On my most recent visit to Mexico City, I arrived in the late afternoon on a Sunday, and after checking in to my hotel in Centro Historico, I hit the streets to explore the neighborhood. Upon hitting the streets, my senses were completely assaulted by the throngs of people out for a Sunday stroll. It was as if all 22 million residents of the city were walking along the same sidewalks.

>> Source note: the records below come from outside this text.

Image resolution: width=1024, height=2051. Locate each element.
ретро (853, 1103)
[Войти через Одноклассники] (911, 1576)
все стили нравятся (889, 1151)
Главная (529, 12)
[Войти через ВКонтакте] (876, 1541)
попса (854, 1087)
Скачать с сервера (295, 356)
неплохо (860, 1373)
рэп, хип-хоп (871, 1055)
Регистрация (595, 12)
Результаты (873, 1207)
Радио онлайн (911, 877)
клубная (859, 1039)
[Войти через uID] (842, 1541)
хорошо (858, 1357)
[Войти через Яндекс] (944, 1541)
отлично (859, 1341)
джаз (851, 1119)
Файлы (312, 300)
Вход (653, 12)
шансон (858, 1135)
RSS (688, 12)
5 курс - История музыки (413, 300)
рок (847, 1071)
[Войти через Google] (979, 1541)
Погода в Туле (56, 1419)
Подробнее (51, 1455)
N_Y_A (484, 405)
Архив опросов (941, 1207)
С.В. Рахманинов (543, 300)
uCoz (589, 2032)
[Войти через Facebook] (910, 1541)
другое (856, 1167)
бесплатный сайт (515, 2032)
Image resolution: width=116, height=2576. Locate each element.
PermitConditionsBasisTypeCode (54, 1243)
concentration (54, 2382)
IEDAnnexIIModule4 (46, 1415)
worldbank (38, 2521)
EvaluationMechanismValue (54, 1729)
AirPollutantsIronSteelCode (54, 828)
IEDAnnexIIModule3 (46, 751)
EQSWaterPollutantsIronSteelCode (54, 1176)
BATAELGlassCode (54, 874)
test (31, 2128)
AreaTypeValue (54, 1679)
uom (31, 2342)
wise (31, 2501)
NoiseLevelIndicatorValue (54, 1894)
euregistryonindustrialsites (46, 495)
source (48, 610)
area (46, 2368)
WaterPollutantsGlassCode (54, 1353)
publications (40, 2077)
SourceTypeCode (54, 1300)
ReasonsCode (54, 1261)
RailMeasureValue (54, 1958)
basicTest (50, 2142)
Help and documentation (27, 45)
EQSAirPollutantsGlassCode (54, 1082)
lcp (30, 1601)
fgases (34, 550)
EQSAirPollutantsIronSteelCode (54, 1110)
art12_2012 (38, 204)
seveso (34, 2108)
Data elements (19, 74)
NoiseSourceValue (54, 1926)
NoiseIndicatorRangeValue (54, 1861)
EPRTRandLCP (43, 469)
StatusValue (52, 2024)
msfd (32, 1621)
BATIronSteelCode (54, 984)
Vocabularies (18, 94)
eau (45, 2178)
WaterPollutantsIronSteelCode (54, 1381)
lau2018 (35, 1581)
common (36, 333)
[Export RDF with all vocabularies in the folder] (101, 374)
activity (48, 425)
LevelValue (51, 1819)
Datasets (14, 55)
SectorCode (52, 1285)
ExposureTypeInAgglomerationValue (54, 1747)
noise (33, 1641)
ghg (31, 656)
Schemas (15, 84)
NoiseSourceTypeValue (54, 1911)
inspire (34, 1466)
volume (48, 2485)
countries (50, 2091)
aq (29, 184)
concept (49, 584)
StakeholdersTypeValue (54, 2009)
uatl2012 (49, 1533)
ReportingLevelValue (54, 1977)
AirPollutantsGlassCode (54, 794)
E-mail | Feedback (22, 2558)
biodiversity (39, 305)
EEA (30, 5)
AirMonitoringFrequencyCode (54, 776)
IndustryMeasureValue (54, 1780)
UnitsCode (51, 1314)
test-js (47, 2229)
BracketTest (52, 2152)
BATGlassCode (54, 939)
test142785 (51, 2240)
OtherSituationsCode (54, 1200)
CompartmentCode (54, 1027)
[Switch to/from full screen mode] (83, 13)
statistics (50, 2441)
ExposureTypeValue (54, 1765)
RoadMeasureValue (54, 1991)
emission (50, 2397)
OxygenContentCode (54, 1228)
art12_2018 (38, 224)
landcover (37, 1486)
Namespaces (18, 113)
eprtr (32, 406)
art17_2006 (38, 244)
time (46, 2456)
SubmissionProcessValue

I squeezed my way slowly through the crowds to my first destination, the legendary Pulqueria Las Duelistas. In Mexico, the pulqueria is truly an egalitarian establishment. Professionals sit elbow to elbow with laborers and students, all joyously imbibing the pulque, a fresh-fermented agave brew with similar alcohol content to beer. While I chatted with an American ex-pat English teacher from Atlanta and one of her students, to my left sat a young couple speaking sign language, and to my right was a kid with a mohawk sporting a t-shirt that read “Legalize Gay”. Amazing pre-Colombian inspired graffiti covered the walls and ceiling, and the frosty mugs flowed freely as Creedence’s version of “I Heard it Through the Grapevine” pulsed on the jukebox.
After several mugs were downed, and a good buzz was rolling, I hit the streets for a bite to eat and stumbled upon an incredible sight: the front window display of Taqueria Tlaquepaque. This Jalisco-style restaurant is a carnitas palace, offering carnitas from every part of the pig. I chose tacos featuring meat from the mountainous pile of pig snouts, or “trompas”. I ate these rich, porky tacos with a smoky red salsa that was truly memorable.
Tonight we will debut on the menu Tacos de Trompas, with a smoky arbol chile salsa, and pickled onions. Now if only we could find some fresh pulque???